__Reading text__.

This story is damaged by its title. By going for the “title of central image” it ruins the opportunity to “hope against dread.” In other words, there’s nothing exactly surprising here but the story loses any suspense it might have had. Then again, one of the keynotes of this tale of depression and woe is a kind of determinism so maybe not having any suspense was intentional.

A boy of twelve shows his younger sister the rather unmythical unicorn he’s found. We get the story of his hopeless life in the slums without a runaway mother and with an alcoholic father. Then an old flasher bum shows up and things get even cheerier.

This is not my kind of story and shares many aspects with “The Bone Maiden.” However, it is a far superior story in its control, its feeling, its evocation of misery, and its much more effective, if no happier, end. If you like this sort of thing, you will probably like this example.

__Work order__. In the story review, what does the boy show his younger sister? The entries that follow come from a separate source and are unrelated to the story review.

__Study material__.

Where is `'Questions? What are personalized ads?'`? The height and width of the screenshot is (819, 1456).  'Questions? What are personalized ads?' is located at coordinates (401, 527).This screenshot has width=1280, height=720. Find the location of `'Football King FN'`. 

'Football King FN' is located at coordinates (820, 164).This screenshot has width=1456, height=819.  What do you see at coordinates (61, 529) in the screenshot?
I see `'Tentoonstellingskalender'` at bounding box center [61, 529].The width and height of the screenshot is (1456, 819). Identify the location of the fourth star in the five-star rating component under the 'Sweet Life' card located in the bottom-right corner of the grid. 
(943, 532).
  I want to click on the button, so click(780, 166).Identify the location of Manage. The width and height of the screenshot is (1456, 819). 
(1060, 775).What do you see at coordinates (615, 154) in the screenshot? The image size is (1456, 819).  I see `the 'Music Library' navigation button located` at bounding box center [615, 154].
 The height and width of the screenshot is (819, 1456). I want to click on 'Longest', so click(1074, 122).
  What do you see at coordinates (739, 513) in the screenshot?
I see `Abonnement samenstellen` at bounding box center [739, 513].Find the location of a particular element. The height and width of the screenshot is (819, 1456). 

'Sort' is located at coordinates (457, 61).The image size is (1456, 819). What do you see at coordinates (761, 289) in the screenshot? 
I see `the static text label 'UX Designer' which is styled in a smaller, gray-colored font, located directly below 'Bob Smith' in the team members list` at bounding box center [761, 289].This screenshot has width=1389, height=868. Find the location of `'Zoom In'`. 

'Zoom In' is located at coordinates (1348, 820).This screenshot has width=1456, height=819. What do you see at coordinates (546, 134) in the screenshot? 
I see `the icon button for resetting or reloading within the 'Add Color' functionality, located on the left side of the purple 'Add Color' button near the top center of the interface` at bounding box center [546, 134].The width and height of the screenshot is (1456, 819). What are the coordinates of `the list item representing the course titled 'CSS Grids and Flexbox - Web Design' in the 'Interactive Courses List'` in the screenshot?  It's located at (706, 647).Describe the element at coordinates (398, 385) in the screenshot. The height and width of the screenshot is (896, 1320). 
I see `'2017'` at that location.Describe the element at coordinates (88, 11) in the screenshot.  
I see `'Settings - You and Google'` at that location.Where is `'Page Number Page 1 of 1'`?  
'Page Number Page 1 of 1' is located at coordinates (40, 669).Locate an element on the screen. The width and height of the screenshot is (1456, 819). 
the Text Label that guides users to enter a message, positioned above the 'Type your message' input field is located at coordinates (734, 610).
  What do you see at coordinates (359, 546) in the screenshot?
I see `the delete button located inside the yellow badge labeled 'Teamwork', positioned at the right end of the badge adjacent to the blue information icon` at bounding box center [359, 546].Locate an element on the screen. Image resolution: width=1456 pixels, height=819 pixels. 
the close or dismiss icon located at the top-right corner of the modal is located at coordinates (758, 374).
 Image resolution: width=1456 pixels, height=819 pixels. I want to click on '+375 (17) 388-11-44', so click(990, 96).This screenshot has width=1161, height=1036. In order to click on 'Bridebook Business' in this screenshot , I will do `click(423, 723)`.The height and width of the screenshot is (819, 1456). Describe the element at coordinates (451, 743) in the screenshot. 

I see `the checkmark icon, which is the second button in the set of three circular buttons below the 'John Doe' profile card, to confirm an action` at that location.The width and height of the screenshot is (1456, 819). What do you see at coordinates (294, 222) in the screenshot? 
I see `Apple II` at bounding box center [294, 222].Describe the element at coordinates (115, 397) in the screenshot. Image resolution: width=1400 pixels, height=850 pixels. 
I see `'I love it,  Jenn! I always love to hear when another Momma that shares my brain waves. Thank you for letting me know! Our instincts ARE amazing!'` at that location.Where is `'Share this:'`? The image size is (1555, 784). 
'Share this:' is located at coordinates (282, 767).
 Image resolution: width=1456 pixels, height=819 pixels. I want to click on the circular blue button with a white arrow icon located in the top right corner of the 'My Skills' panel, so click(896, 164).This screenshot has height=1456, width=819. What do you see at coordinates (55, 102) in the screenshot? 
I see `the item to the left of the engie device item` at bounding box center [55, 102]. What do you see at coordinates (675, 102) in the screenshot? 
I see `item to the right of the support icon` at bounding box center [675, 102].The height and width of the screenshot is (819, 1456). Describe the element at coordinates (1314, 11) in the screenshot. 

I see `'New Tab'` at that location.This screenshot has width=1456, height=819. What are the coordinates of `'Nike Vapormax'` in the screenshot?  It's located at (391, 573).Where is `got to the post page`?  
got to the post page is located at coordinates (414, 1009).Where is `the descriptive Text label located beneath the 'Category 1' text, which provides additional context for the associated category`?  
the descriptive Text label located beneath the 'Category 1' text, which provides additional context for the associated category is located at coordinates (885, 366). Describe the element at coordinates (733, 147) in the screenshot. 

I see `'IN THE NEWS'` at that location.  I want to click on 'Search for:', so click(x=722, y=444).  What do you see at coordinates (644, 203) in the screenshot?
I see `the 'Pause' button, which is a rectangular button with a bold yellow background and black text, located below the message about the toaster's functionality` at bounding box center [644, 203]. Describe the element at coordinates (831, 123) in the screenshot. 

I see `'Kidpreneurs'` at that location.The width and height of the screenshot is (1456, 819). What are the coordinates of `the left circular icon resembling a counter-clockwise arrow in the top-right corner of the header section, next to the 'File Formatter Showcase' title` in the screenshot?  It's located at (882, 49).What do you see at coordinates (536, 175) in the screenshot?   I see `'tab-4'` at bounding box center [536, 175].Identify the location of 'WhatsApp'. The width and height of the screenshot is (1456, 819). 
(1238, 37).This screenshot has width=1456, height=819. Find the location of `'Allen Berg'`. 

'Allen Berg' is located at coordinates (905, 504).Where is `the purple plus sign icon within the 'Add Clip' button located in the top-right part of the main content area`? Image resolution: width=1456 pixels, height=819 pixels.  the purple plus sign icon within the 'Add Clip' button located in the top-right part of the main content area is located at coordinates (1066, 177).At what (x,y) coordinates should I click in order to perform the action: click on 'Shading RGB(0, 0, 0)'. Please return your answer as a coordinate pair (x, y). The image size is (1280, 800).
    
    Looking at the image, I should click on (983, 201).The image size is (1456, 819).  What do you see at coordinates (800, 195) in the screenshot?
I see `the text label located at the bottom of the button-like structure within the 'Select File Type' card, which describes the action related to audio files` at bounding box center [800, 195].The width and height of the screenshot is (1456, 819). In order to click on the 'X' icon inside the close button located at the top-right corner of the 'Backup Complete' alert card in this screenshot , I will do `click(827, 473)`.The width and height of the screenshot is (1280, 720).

__Result of this exercise__. The rather unmythical unicorn he has found.